Lab 5: Experimental Methodology and Scientific Reporting¶
The Kepler space telescope monitors the variation in the luminosity of distant stars using a photometer. The datasets are freely available online, and we will use them as a case study for this lab.
(NASA/Troy Cryder)
Kepler generates relatively simple datasets: a photon flux (the intensity of the received light) at specific dates for a particular stars. However, by carefully preprocessing this data and using specialized signal analysis techniques, we can make major discoveries.
0 - Report¶
Take a look at report.md. You should complete this report as you go along the lab. Below is a short description on what is expected in each section:
- 1) Environment and context
- Give details on the machine you used for the experiments: CPU/Memory specifications, compiler version, python version, OS name and version, and any other details that helps characterize your setup.
- You can use
lscpu,free -h,python --version,gcc --version, ...
- You can use
- A brief description of the context of BLS, the kepler datasets, etc.
- Give details on the machine you used for the experiments: CPU/Memory specifications, compiler version, python version, OS name and version, and any other details that helps characterize your setup.
-
2) Kepler result
- Include both a lightcurve plot and a phase-folding plot for Kepler 8.
- A single figure that includes a periodogram for all the provided Kepler datasets.
-
3) Profiling results
- Generate stability plots using
./scripts/stability.pyand include them in the report. - If your machine supports RAPL measurement: Give the approximate energy consumption of the BLS algorithm on the Kepler 8 dataset.
- If your machine does not support RAPL measurement:
- State this explicity in your report.
- Try on another machine if possible
- ... OR replace this experiment by a weak scaling plot if you can't get RAPL to work.
- Give the perf results for
instructions,cycles,cache-references,cache-missesofbls(...)on the Kepler-8 dataset. - Include the strong scaling plot
- Generate stability plots using
Provided files¶
| Path | Description |
|---|---|
data/ |
Pre-processed Kepler dataset for this lab |
libbls/ |
Box Least Square (BLS) Python library for transit detection. (CMake) |
scripts/ |
Python/bash scripts for plotting and data analysis that you will have to complete during the lab |
setup_env.sh |
Helper script to setup the python environment and various env. variables |
build_library.sh |
Helper script to run CMake for the BLS library |
1 - Plotting and data analysis¶
Kepler generates time-series, that is data indexed by a timestep. First, look at the data inside data/Kepler-8_light_curve.csv. The time column denotes the time in days since the satellite reference. The flux column is the normalized measured luminosity of the Kepler 8 star at a given date.

■ Things to do
A) Retype the part of the lab page that opens with the words containing "- A single figure" and closes with "Kepler 8 dataset.".
B) Answer these questions from the lab page:
(i) What instrument does the Kepler space telescope use to monitor star luminosity?
(ii) Which helper script runs CMake for the BLS library?
(iii) In data/Kepler-8_light_curve.csv, what does the time column denote?
The listing has no connection to the lab page.

■ Information shown
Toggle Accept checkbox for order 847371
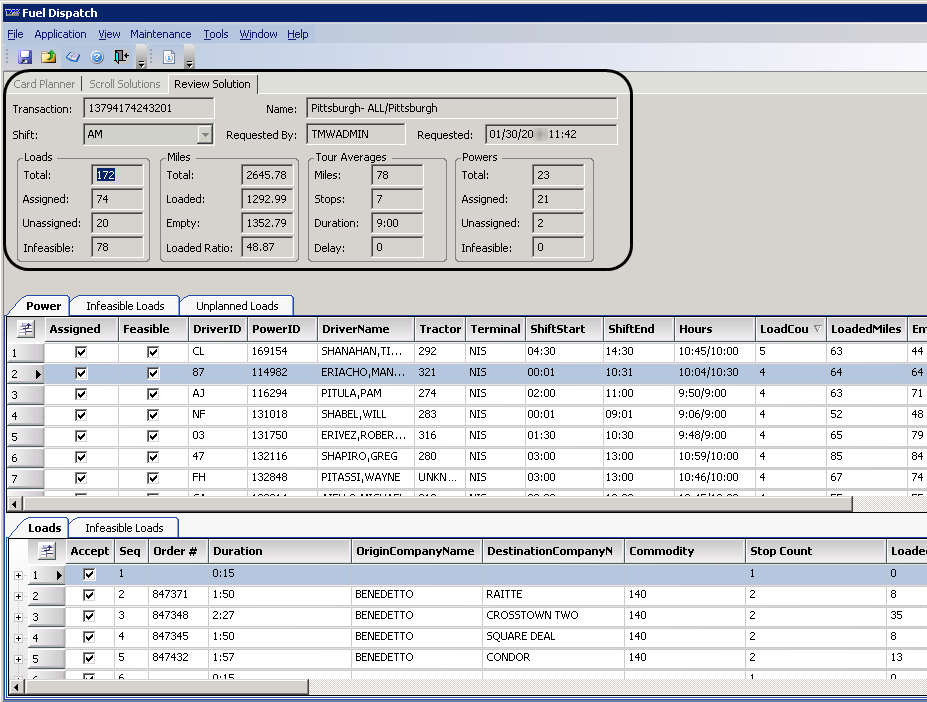927x702 pixels. [x=89, y=595]
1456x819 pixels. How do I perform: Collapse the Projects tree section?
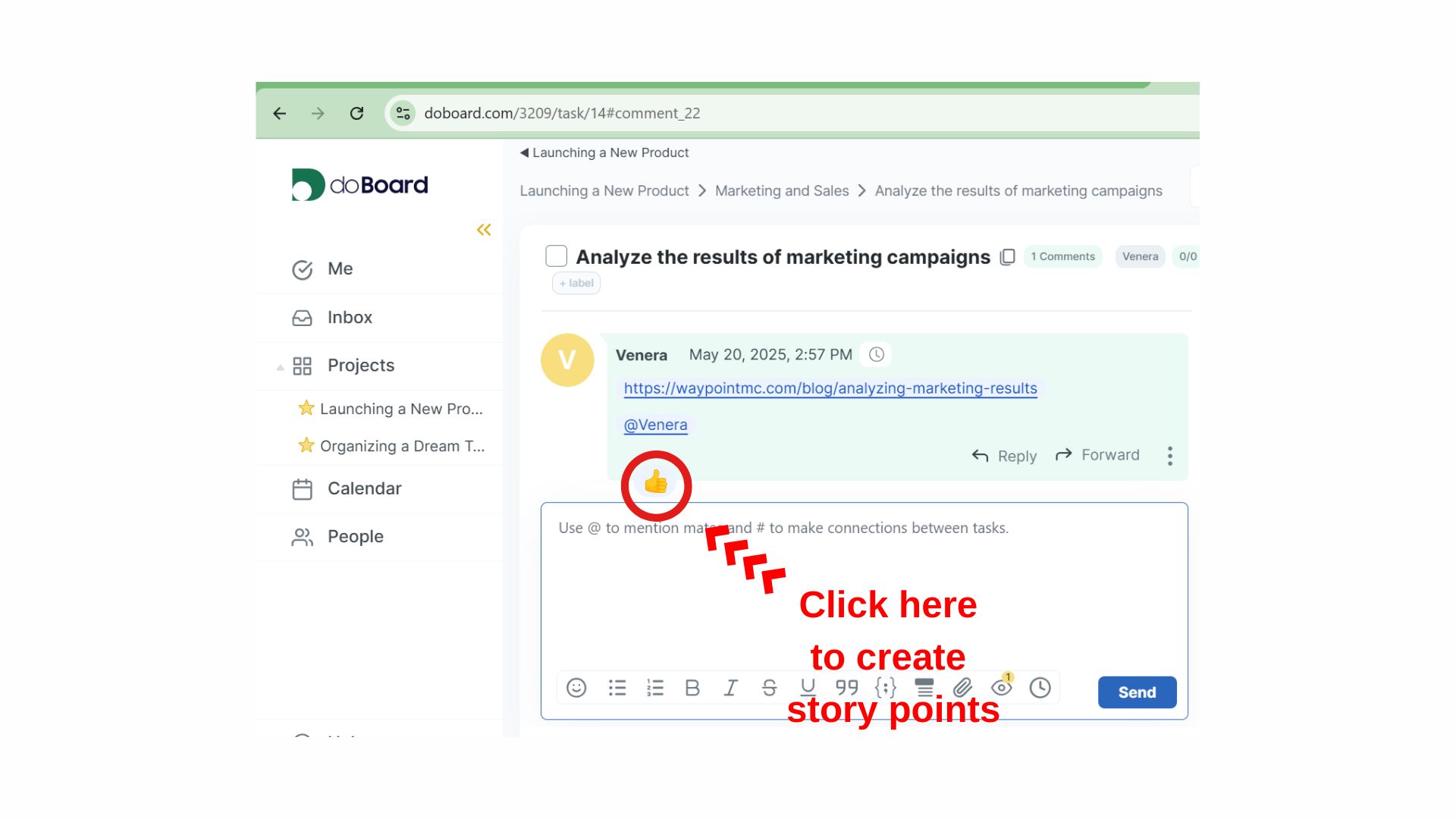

■ Answers to the exercise
A)
- A single figure that includes a periodogram for all the provided Kepler datasets.
-
3) Profiling results
- Generate stability plots using
./scripts/stability.pyand include them in the report. - If your machine supports RAPL measurement: Give the approximate energy consumption of the BLS algorithm on the Kepler 8 dataset.

B)
(i) A photometer.
(ii) build_library.sh
(iii) The time in days since the satellite reference.